As a potential fix, I guess you could try turning down the max_ngram to 2-3 just to see if it helps.

It also deserves mentioning that we’re working on a feature that allows you to define a lookup table that won’t just cause features but will actually cause entities to appear. It will be called the LookupEntityExtractor.

Thanks for the answer.

Unfortunately decreasing max_ngram didn’t make a big difference. Neither did increasing the number of examples in the lookup.

In LookupEntityExtractor tabergma mentioned that a RegexEntityExtractor is planned. Anyway I don’t believe this will be released soon enough since my project is limited in time. Someone posted a custom component for that here. But I can’t get it to run, it fails on the import

>>> from rasa.nlu.extractors import EntityExtractor
Traceback (most recent call last):
  File "<stdin>", line 1, in <module>
ImportError: cannot import name 'EntityExtractor'
>>> import rasa.nlu.extractors
>>> dir(rasa.nlu.extractors)
['__builtins__', '__cached__', '__doc__', '__file__', '__loader__', '__name__', '__package__', '__path__', '__spec__']

It finds the package but doesn’t have EntityExtractor name bound. I checked and the files are in the respective site-packages directory.
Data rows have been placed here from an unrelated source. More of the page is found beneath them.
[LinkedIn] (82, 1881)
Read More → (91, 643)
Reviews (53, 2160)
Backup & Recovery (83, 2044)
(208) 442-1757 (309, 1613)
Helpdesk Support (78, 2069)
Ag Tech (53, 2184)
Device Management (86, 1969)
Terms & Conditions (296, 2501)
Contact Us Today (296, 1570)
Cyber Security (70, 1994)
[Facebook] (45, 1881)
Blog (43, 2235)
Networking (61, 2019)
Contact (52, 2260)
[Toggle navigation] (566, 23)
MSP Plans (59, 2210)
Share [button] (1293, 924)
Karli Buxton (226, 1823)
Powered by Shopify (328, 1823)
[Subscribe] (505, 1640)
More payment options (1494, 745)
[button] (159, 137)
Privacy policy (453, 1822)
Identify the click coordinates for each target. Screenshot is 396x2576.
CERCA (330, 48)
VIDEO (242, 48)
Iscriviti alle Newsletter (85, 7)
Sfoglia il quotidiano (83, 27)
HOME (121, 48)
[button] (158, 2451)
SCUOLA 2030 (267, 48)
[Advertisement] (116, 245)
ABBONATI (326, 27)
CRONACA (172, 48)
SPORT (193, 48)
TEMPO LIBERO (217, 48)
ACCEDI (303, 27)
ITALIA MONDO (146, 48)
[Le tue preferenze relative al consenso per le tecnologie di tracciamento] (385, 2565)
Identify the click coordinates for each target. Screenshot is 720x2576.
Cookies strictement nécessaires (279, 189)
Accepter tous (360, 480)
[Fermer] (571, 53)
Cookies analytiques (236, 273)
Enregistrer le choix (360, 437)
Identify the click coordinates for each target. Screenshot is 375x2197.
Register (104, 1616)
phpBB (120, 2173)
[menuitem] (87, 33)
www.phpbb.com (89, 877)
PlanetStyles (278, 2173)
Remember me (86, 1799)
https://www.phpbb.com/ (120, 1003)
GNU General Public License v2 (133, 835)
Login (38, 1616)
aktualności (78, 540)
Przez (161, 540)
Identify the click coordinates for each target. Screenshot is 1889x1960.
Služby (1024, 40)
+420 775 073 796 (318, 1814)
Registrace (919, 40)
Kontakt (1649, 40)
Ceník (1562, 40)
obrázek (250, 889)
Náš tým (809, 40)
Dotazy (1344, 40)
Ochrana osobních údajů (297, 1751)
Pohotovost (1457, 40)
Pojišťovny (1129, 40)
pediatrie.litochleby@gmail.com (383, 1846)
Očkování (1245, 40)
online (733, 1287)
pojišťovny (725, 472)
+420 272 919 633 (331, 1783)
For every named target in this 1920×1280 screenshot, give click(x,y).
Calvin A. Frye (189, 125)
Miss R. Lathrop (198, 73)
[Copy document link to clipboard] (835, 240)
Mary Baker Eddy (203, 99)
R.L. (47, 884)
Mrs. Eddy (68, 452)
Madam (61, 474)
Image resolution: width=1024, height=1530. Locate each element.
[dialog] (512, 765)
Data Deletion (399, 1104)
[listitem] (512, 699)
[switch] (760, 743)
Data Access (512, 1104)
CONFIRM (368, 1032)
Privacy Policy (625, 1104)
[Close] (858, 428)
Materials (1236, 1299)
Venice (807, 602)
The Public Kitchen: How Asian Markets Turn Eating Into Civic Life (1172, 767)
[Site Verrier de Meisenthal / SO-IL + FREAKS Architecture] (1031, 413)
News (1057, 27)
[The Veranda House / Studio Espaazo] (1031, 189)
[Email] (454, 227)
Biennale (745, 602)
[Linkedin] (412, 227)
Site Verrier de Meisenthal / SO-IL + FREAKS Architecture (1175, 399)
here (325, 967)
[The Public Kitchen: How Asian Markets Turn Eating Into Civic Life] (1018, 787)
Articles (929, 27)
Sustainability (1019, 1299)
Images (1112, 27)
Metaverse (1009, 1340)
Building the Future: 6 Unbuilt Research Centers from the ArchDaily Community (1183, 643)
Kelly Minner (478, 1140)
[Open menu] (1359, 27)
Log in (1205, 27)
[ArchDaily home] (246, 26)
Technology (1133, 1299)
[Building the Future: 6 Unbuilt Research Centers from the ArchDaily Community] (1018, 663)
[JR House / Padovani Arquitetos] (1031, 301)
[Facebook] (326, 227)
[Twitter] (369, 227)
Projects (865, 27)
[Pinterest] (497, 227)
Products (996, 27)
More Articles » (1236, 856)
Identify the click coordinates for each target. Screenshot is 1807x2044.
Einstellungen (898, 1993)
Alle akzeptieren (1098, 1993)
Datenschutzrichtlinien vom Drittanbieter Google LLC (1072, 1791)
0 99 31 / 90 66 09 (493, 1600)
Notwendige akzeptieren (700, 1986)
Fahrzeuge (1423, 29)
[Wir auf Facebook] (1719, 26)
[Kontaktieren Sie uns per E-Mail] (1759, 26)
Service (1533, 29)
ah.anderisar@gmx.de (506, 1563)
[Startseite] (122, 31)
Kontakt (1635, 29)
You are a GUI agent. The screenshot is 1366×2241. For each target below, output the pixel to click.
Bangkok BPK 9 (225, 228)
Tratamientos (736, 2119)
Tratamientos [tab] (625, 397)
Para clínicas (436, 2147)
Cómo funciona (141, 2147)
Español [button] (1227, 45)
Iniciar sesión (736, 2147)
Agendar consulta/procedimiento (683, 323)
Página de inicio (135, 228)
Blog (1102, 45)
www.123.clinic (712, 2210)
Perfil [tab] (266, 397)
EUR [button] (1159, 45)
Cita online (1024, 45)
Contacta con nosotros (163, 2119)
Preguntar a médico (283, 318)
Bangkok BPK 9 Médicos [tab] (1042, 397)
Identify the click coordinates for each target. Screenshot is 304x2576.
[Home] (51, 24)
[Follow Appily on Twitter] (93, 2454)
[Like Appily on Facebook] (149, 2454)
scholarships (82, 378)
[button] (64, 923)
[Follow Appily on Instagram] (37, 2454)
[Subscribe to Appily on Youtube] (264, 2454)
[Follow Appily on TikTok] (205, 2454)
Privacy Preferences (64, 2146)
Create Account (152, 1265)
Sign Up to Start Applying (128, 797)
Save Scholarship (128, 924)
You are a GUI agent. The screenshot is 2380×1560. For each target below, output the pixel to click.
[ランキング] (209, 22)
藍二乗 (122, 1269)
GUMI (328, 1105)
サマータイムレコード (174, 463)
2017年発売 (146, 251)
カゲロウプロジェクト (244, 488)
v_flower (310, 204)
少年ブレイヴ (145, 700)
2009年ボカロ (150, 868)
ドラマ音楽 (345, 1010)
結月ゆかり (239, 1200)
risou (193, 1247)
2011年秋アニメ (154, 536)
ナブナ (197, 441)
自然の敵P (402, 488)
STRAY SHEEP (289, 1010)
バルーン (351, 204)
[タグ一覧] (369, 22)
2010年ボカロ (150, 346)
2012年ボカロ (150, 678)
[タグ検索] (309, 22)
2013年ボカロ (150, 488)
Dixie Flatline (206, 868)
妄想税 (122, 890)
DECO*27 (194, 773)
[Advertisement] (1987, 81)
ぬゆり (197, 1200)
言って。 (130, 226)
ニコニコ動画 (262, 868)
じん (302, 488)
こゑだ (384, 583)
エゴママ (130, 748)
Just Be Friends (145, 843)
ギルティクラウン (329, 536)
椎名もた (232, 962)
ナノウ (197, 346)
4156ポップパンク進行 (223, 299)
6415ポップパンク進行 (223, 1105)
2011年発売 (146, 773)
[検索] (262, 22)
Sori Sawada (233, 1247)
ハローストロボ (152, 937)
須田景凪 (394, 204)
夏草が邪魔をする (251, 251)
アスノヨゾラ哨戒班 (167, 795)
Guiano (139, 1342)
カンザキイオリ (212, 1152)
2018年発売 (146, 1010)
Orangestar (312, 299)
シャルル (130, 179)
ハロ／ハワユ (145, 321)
(rasa) ***@***:~$ ls ~/venvs/rasa/lib/python3.6/site-packages/rasa/nlu/extractors/
__init__.py              duckling_http_extractor.py  mitie_entity_extractor.py
__pycache__              entity_synonyms.py          spacy_entity_extractor.py
crf_entity_extractor.py  extractor.py

I’m on the latest release 1.10.8.

Do you have an idea how to make it work?